[start of Material shown]

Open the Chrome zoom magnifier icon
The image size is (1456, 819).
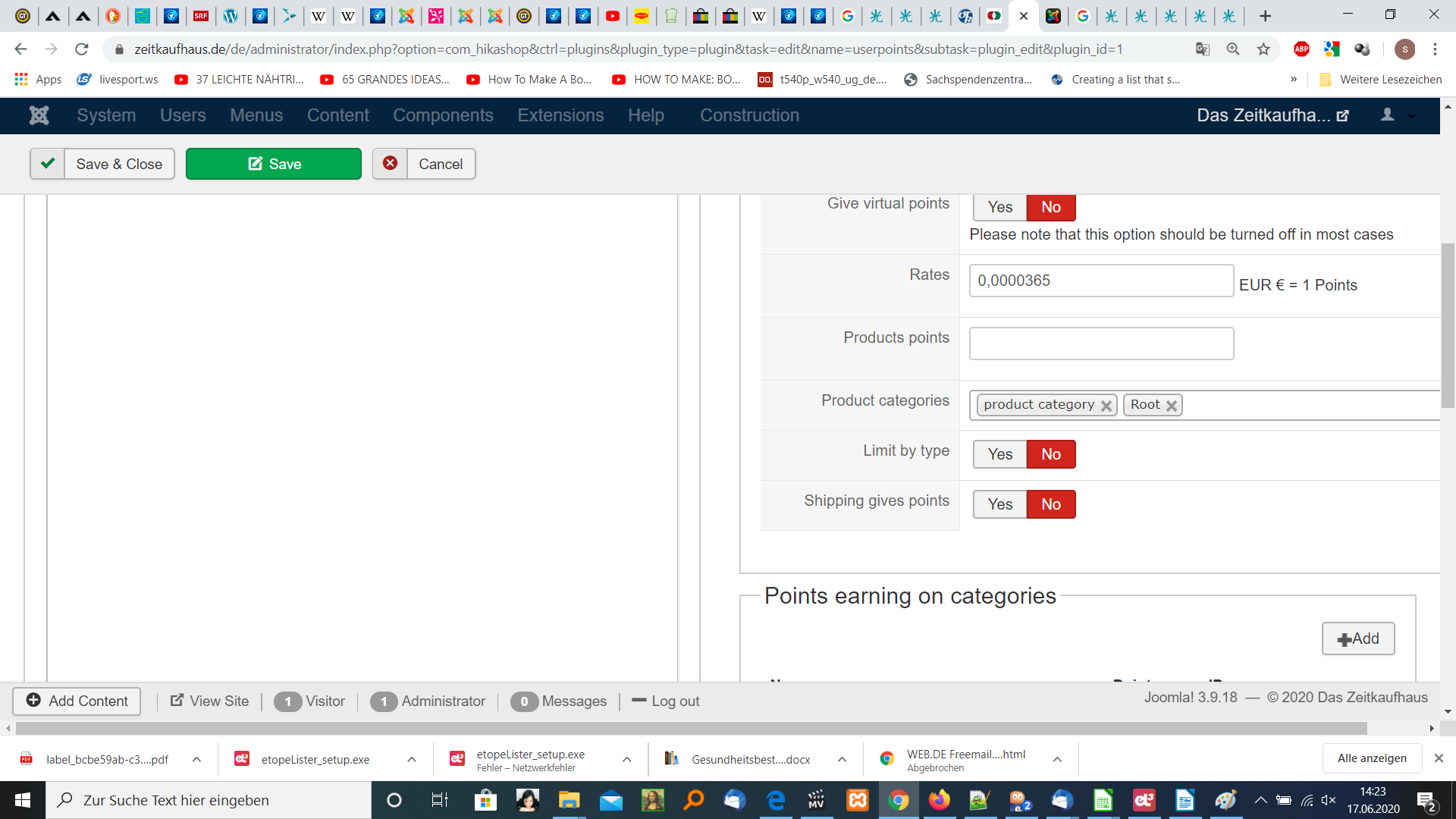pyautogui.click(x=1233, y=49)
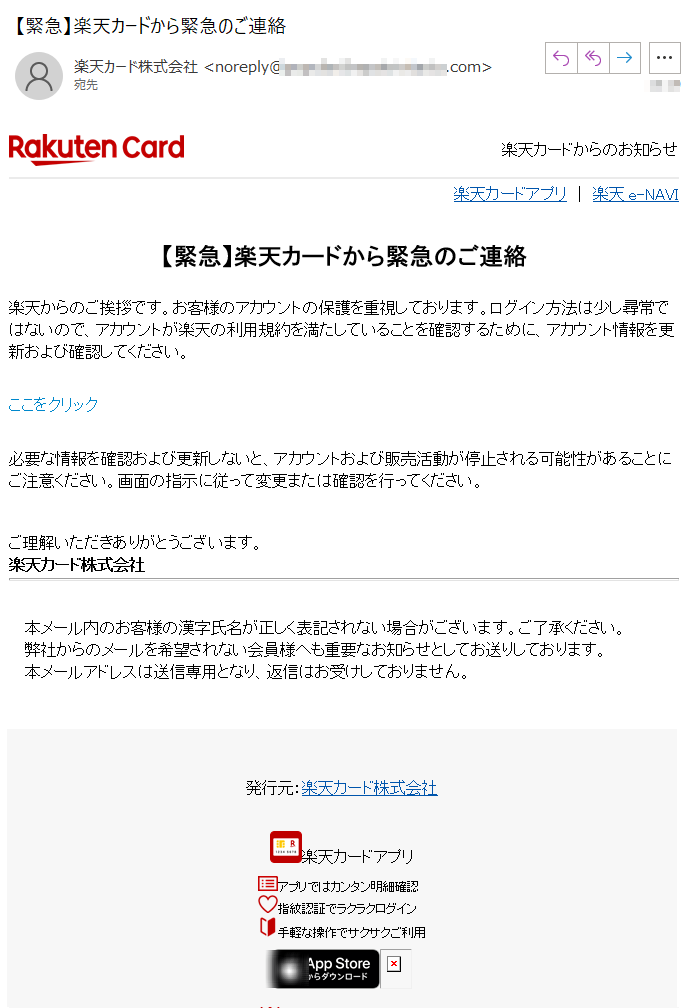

[end of Material shown]
[start of Material shown]

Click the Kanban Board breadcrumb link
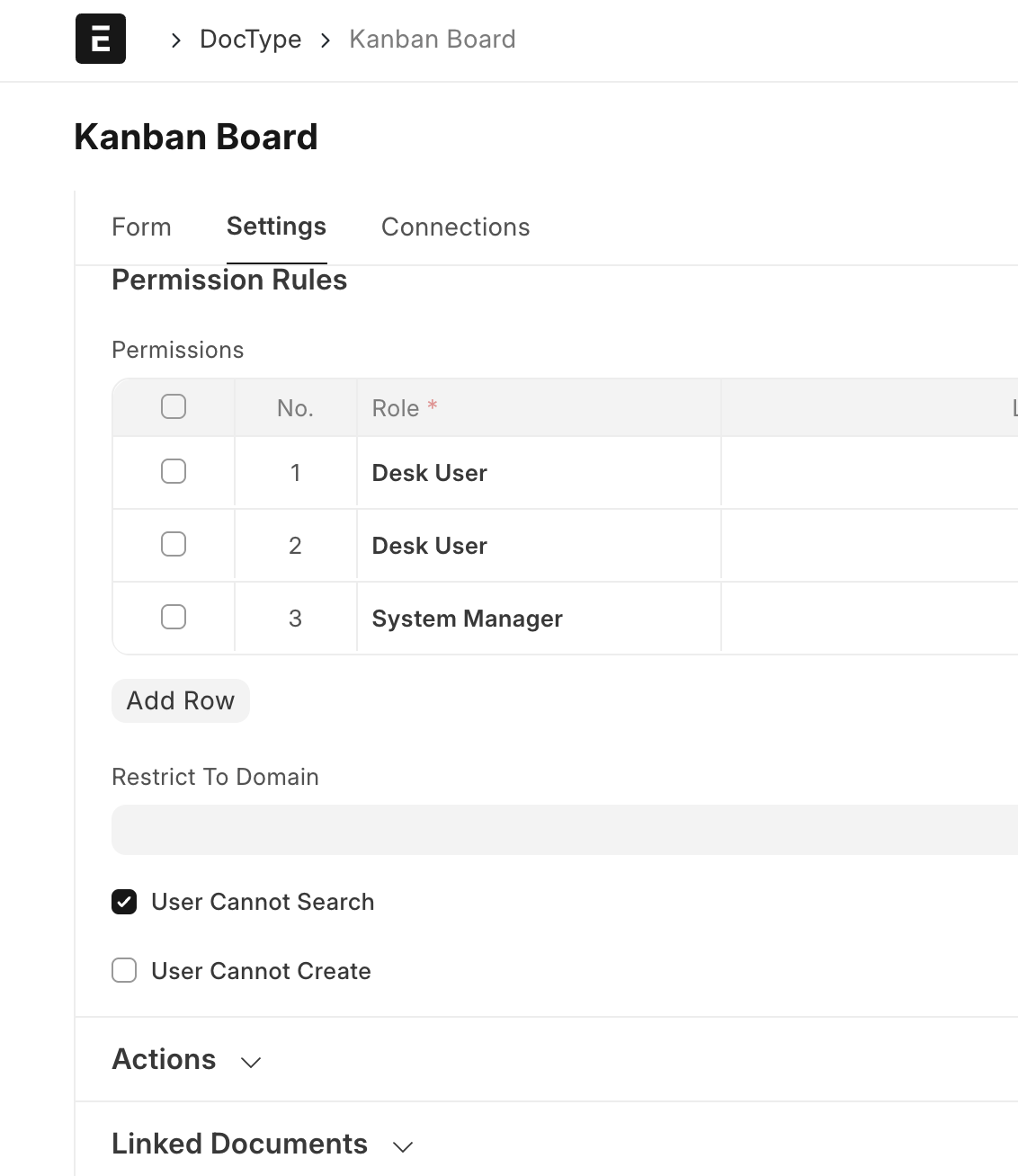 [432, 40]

[end of Material shown]

**Work to be completed**
Repeat the lines verbatim, starting at the line that contains "Open the Chrome zoom magnifier icon" and stopping after the line that contains "pyautogui.click(x=1233, y=49)". Leave the pictures out of your answer.

**Task response**
Open the Chrome zoom magnifier icon
The image size is (1456, 819).
pyautogui.click(x=1233, y=49)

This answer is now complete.